= Exercise description =
Copy the rows below word for word, beginning with the line containing "The width and" and continuing through the final row.

= Dataset excerpts =
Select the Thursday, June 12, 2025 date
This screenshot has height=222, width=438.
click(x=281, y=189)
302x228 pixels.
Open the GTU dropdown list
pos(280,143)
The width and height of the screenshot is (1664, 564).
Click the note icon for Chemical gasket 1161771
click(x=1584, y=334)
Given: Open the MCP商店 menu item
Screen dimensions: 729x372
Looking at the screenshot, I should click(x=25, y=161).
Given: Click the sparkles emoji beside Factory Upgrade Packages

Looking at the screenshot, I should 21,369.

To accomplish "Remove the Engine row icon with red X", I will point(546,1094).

= Output below =
The width and height of the screenshot is (1664, 564).
Click the note icon for Chemical gasket 1161771
click(x=1584, y=334)
Given: Open the MCP商店 menu item
Screen dimensions: 729x372
Looking at the screenshot, I should click(x=25, y=161).
Given: Click the sparkles emoji beside Factory Upgrade Packages

Looking at the screenshot, I should 21,369.

To accomplish "Remove the Engine row icon with red X", I will point(546,1094).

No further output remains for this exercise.